Fourth Sunday in Ordinary Time

First Reading, Zephaniah 2:3; 3:12-13
Although this Reading is specifically for those who returned to Israel after the Babylonian exile, surely all of us can relate to a figurative captivity, when things aren't going well and the weight of the world seems to rest on our shoulders. The prophet Zephaniah's advice is to seek the Lord. This advice might seem like a bit of a religious cliché but there are many figures in Scripture and history who have found that the Lord is indeed the answer. Stress has a habit of causing temporary amnesia. There's a tendency to forget about God or push Him away and suddenly the only realistic solution is to bear it alone. And certainly the dark side of spirituality is quite satisfied with a "do not involve God" approach. Humility can often be over-dramatized but on a real practical level, having a daily prayer life and involving our Lord in our lives is humility. The Lord says He will leave in our midst a people humble and lowly who shall take refuge in Him. The choice is ours whether or not to be a humble and lowly people, and take refuge in Him. Where can Christ be found? By our choice to seek Him, He is found in the Scriptures, in prayer and Eucharistic adoration; but in the ups and downs of daily life He is often found in others who have also made the choice to seek refuge in Him. It's not necessary to be a prominent figure or reach a certain level educationally to have a meaningful relationship with our Lord. Spiritual blindness causes reliance on physical sight only. When putting the spiritual eyes to work, they will see that God loves us unconditionally and not because of what we have achieved in society. After all, our Lord Jesus Christ left the pasturing of His flock and their spiritual well-being in the hands of fishermen.

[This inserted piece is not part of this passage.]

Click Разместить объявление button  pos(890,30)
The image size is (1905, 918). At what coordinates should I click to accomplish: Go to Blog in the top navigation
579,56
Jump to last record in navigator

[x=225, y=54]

Second Reading, 1 Corinthians 1:26-31
The politics of Saint Paul's day may have been different from what we experience today but the concept of what it means to be "worldly" can easily be discerned during any period of human history. While the individual examples of worldliness may change from age to age, the idea of what it means to be heavenly stays the same because God never changes. That which is heavenly seeks righteousness and justice as well as mercy for those trapped in the frequent deceptions and cruelties of worldliness. Virtually every human being seeks peace and happiness. Unfortunately, many seek it in ways such as material wealth, power, promiscuity, or even the extremes of drug and alcohol abuse. Worldliness dares not to exist beyond the world. In other words, worldliness attempts to dictate what the standard for living will be and offers temptations to promote that the physicality of the here and now is all that really matters, while generally ignoring any spiritual and moral obligations. Sadly today, for example, the world allows a mother-to-be to have a choice as to whether or not a human life ever gets the chance to exist in this world. That "choice" is a deception because quite often an expectant mother is left to feel that terminating her pregnancy is the only choice she has. The world also allows us to decide if someone's physical or mental capabilities are still useful enough to continue to live in the world. If this is the alternative to a Christocentric life, then as Christians we gladly accept the role of being lowly and despised. And we are despised because the cultural standard of living is inconsistent and we are bound to make a few enemies because of it; if not as individuals -- then at least in our ideologies and theologies. Oddly enough, with the exception of those whose minds are diabolical, many people who do not accept the Christian lifestyle at least seem to have some level of respect for it. As a faith-filled Christian, consider the occasions when others have avoided things like cursing or bringing up risqué subjects simply because you were in the same room. That's the Power of Christ working in you and that Power can change the world; and His Power lasts far beyond the physical world. His Power is eternal!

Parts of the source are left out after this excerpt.